Una persona nunca suena más ridícula que cuando dice una verdad y esa verdad no tiene consistencia con sus actos. De ese modo yo me veía; ridícula. Por mentirme. Por estar allí en un sitio en el que no encontraría nada bueno, y en el que, Nash personalmente, me había guardado trozos de miseria. Esos que se sacaba del alma y le daba a la gente —a mí, en lo especial— a manera de palabras.
Era todo lo que estaba dispuesto a dar y, tras todo lo vivido en aquellos meses, había comenzado a darme cuenta. Justo cuando ya era muy tarde y me encontraba revestida del imán de sus manos.
—¿Qué te hizo, Sam? —murmuré.
Nash se inclinó para poner las manos en el regazo, y cerró los ojos.
—A mí nada —confesó—. Pero teníamos que saldar una deuda.
Negué con la cabeza, más confundida que antes.
—Explícate —le dije.
—Es como un duelo donde pierdes algo que un día quitaste. Ojo por ojo, como en Mesopotamia —dijo.
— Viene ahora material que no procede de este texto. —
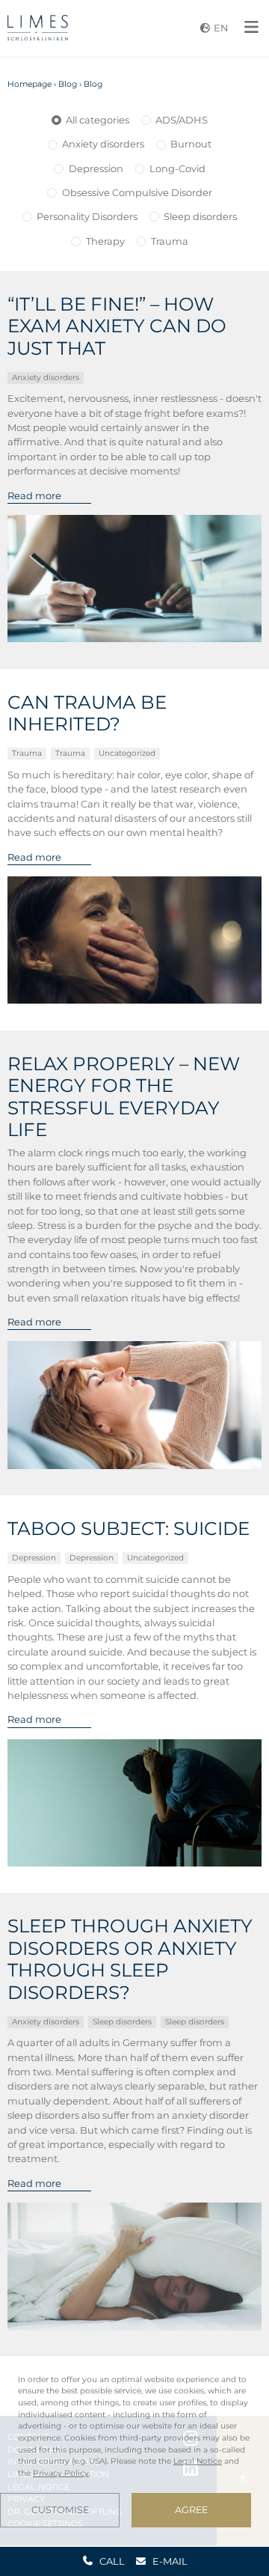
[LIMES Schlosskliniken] (37, 27)
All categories (97, 120)
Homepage (29, 84)
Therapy (105, 241)
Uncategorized (127, 753)
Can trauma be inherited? (87, 713)
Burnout (190, 144)
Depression (96, 168)
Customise (60, 2509)
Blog (67, 84)
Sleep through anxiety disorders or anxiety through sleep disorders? (130, 1959)
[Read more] (134, 579)
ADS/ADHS (181, 120)
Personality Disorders (87, 216)
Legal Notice (197, 2461)
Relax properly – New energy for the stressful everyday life (123, 1097)
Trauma (169, 241)
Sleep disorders (200, 216)
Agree (191, 2509)
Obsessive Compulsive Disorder (137, 192)
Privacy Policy (61, 2473)
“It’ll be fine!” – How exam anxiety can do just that (116, 326)
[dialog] (134, 2450)
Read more (34, 495)
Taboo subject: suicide (128, 1528)
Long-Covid (177, 168)
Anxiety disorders (103, 144)
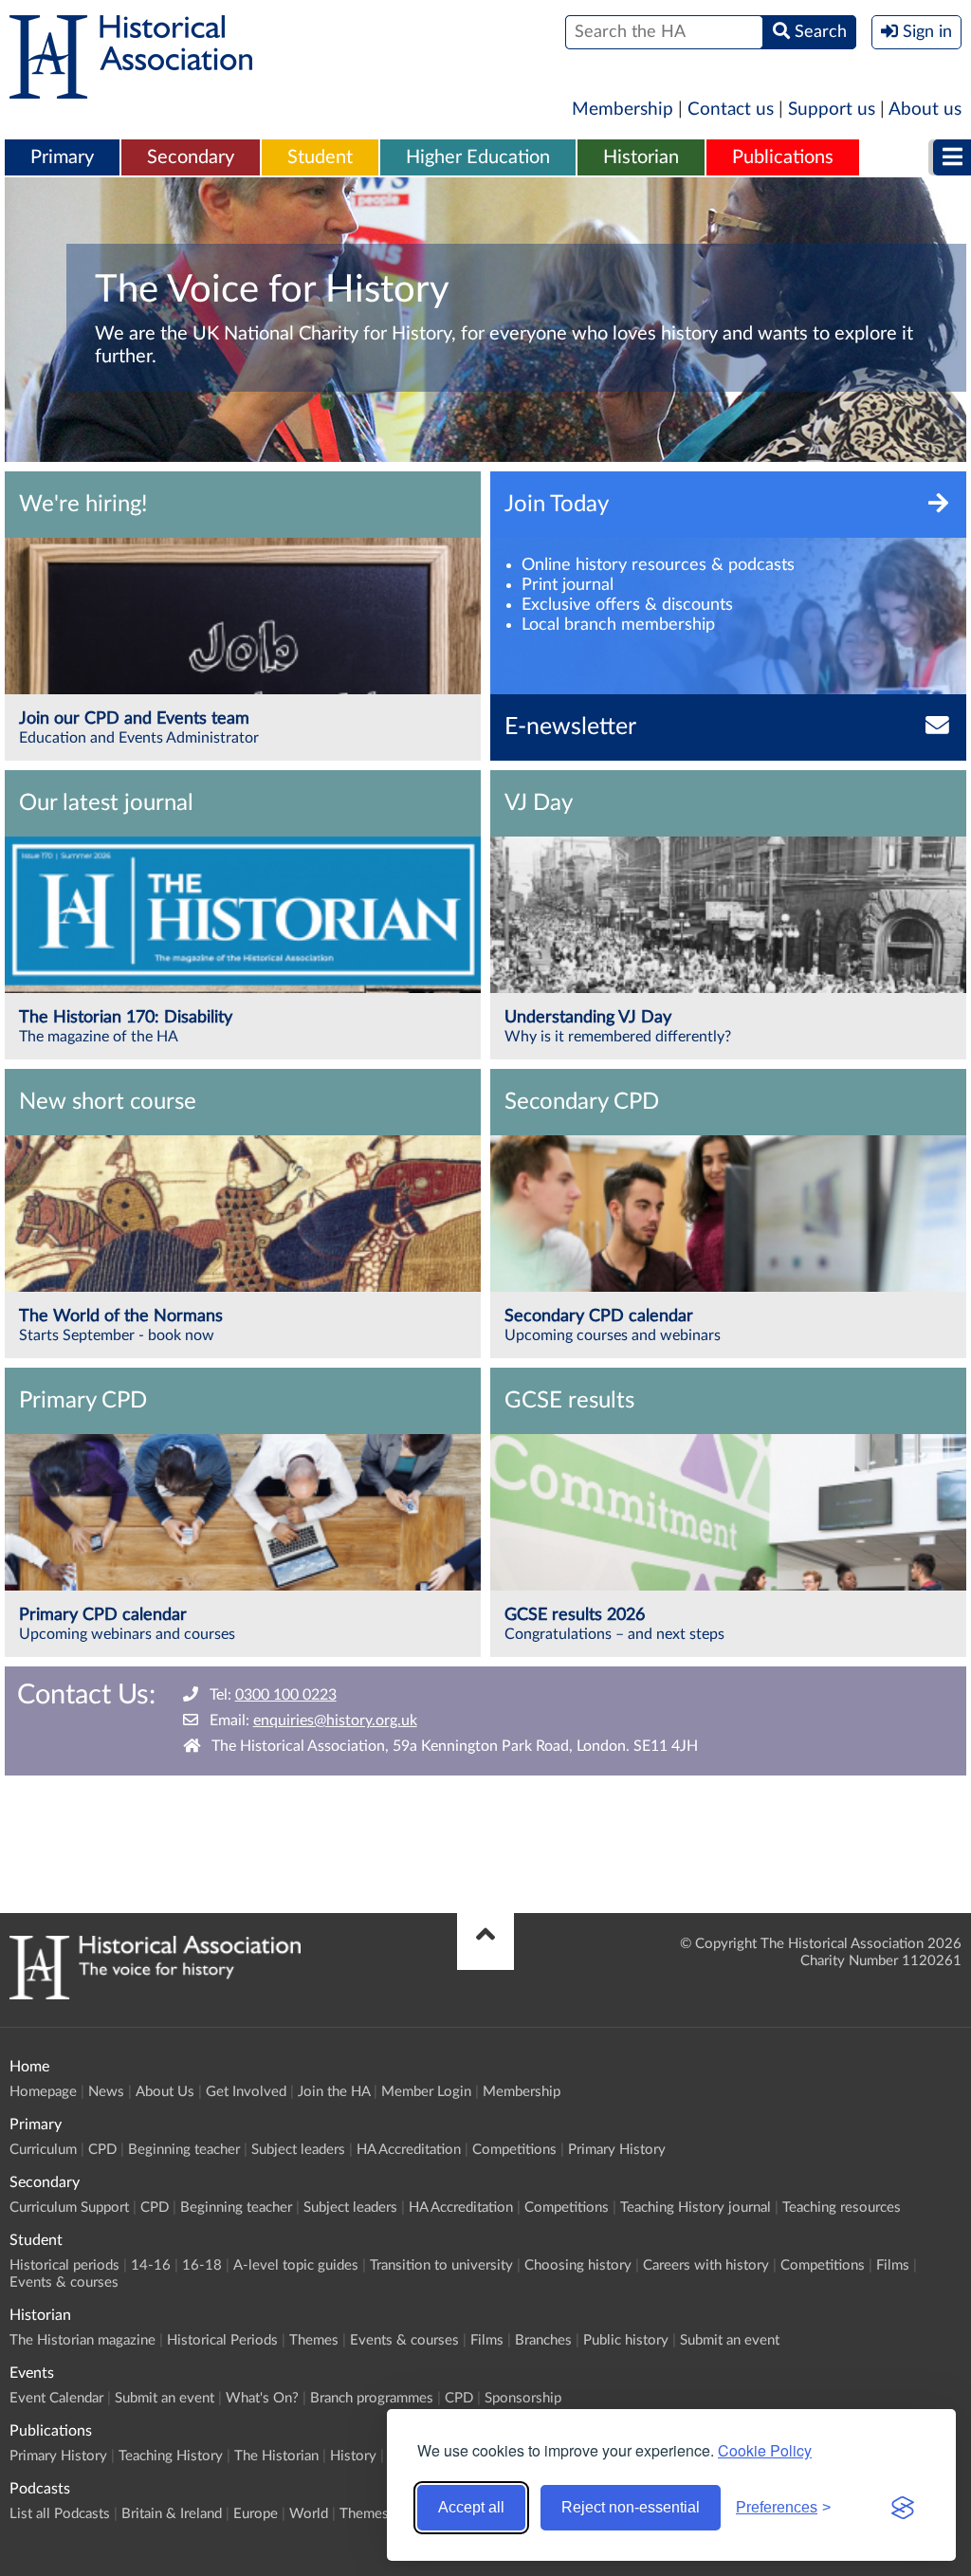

—¿Y yo soy ese duelo? —pregunté.
Él se levantó de la cama. Aún me daba la espalda cuando dijo—: Lo eras de él, al principio. —Se giró en los talones y con las manos en su nuca, tal vez porque estaba muy tenso (no lo parecía), añadió—: La vida me jugó una vendetta.
—Sam y yo no tenemos nada —sentencié.
—Pero quieres —aseguró Nash. Entrecerró los ojos—. Es perfecto para ti.
—Eso lo dices tú —repliqué. También me erguí y, tras poner una mano en su pecho, le dije—: Estoy aquí, ¿no?
—¿Estás enamorada de mí? —inquirió él.
—Tal vez, Nash.
—Sí o no, Penélope. —Se acercó más y puso su palma en mi cuello. Le ejerció un apretón que me sacó un respingo.